### Assigned task
Take the lines below from the one with "This screenshot has" through the one with "Toggle the lock on the left composition panel" and print only them, exactly. Don't print the pictures.

[Pixel coordinate grounding data]
______________________________
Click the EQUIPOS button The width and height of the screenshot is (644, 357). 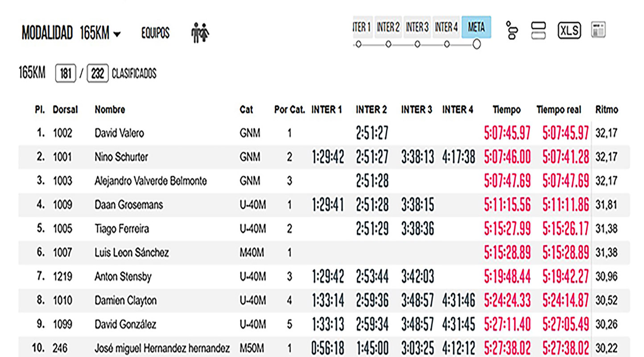[x=155, y=33]
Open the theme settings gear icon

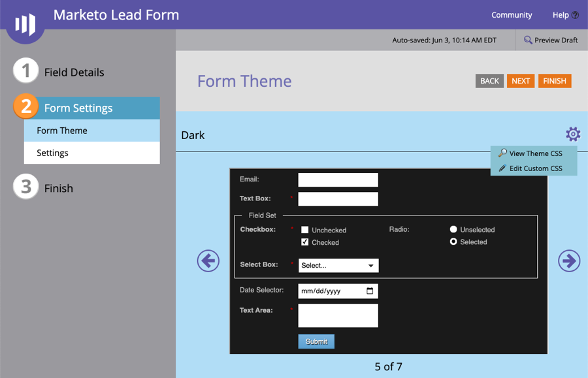point(572,134)
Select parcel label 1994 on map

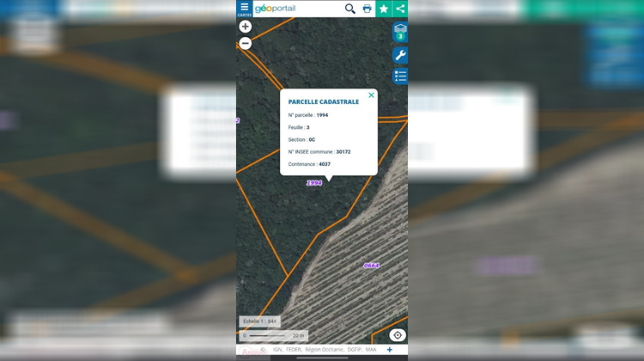(x=314, y=183)
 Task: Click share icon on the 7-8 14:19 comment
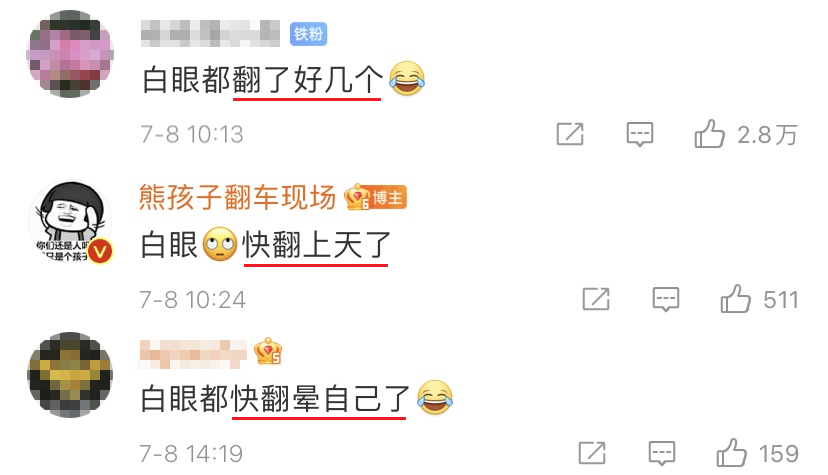coord(592,453)
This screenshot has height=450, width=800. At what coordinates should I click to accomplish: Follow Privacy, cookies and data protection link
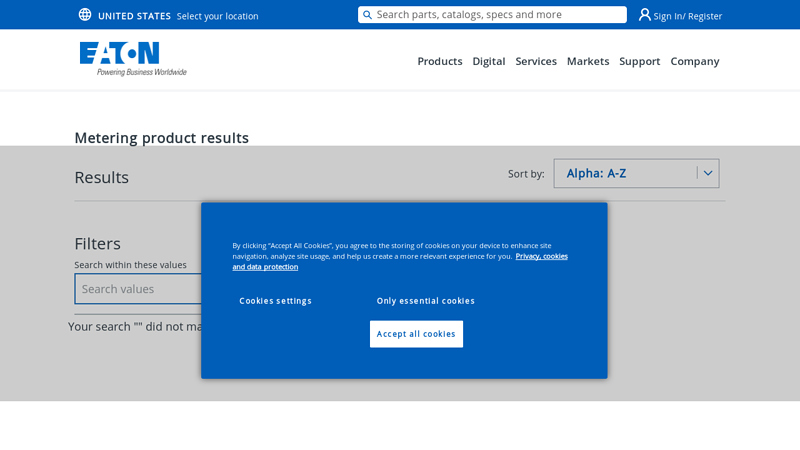pos(541,256)
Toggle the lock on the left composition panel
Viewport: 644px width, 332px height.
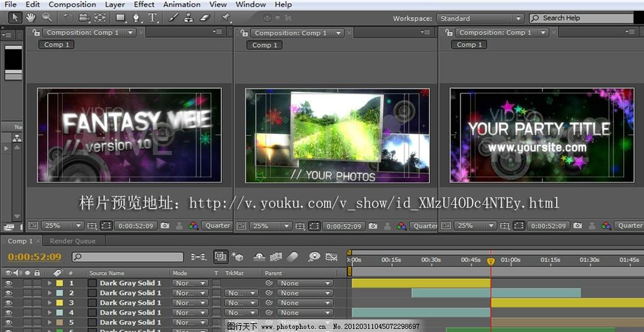[x=35, y=33]
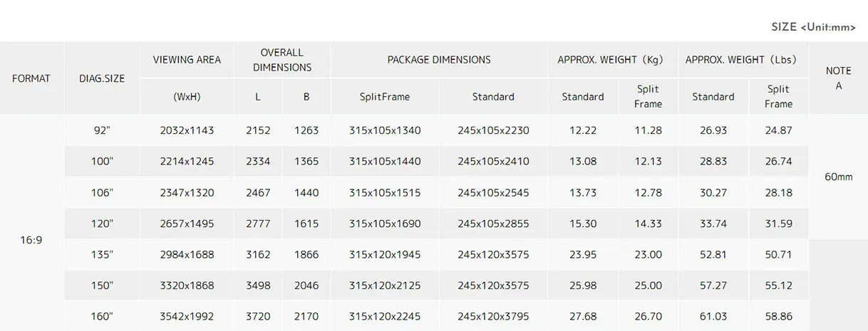
Task: Click the 16:9 format cell
Action: point(31,240)
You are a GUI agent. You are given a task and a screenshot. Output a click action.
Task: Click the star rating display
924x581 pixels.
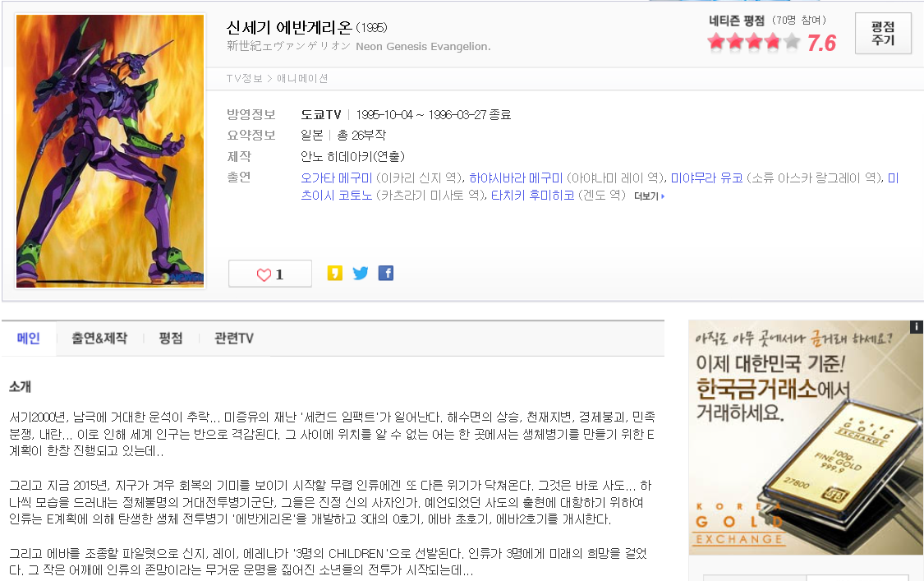[x=754, y=42]

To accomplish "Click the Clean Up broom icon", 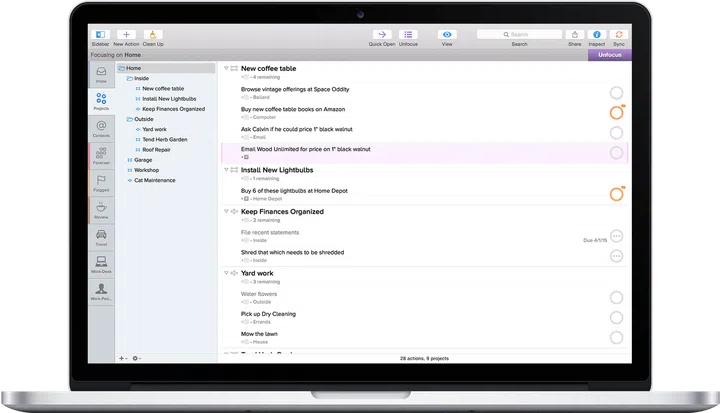I will (153, 34).
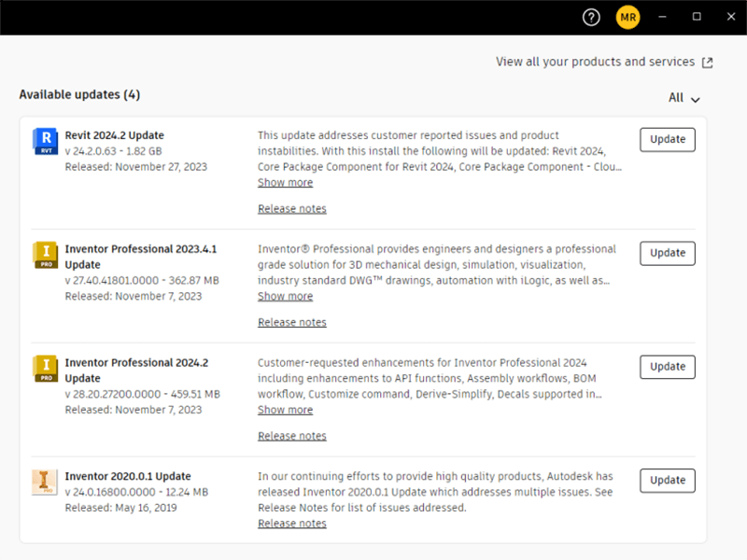Click the Revit product icon
Image resolution: width=747 pixels, height=560 pixels.
[45, 141]
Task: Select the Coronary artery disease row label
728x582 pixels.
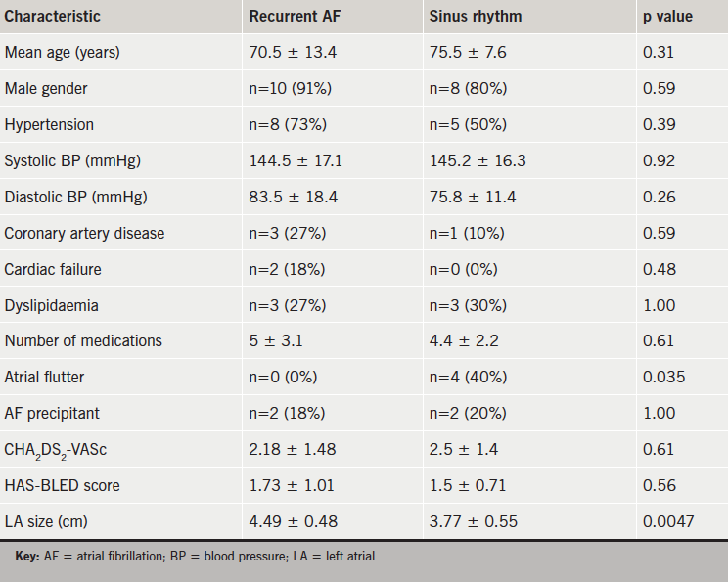Action: 84,233
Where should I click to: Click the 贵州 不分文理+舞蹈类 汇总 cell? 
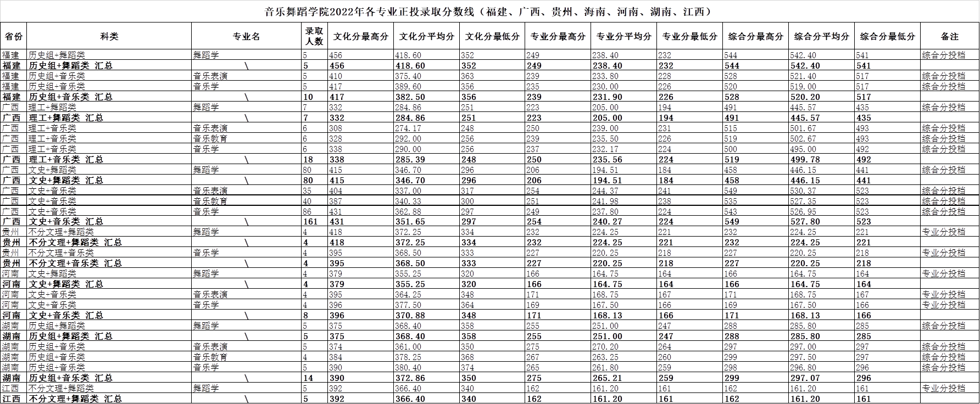[75, 243]

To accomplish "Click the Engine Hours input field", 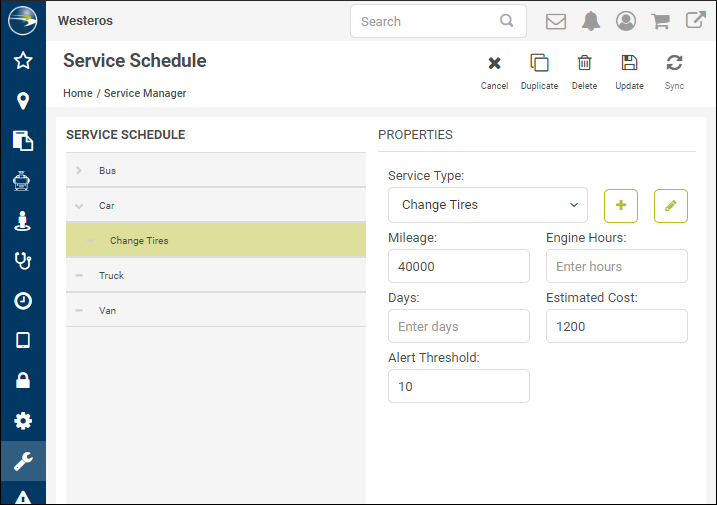I will coord(616,267).
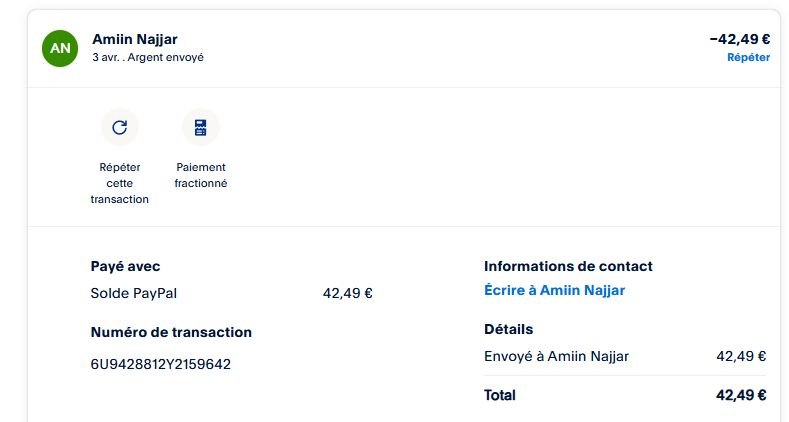The image size is (789, 422).
Task: Click Répéter cette transaction label
Action: [120, 183]

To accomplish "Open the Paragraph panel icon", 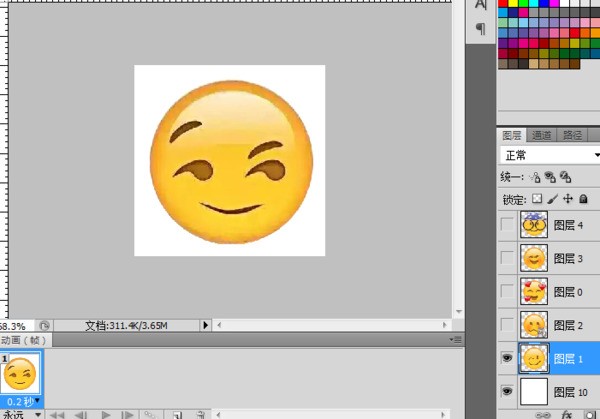I will point(480,29).
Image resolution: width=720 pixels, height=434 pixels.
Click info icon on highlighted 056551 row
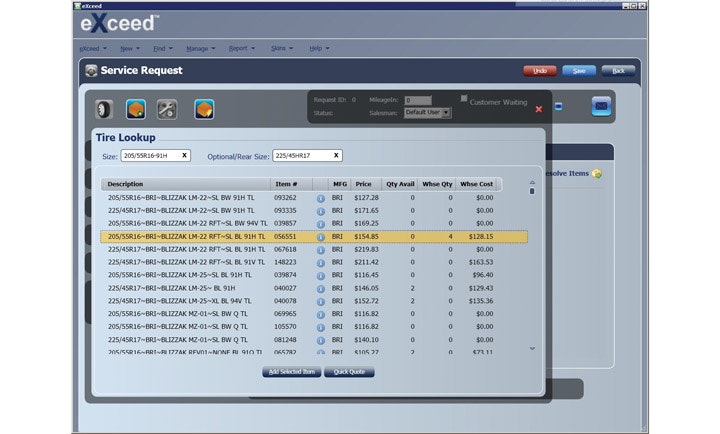(x=322, y=237)
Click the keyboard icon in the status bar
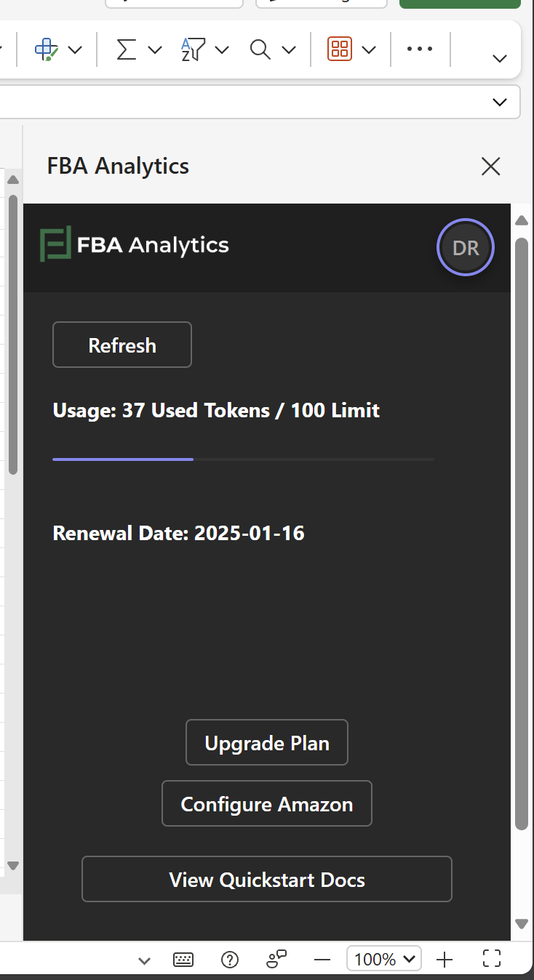Screen dimensions: 534x980 (x=183, y=960)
______________________________
### Response for this exercise
This screenshot has height=450, width=800. At what coordinates should I click to accomplish: Follow Privacy, cookies and data protection link
pos(541,256)
Toggle the lock on the left composition panel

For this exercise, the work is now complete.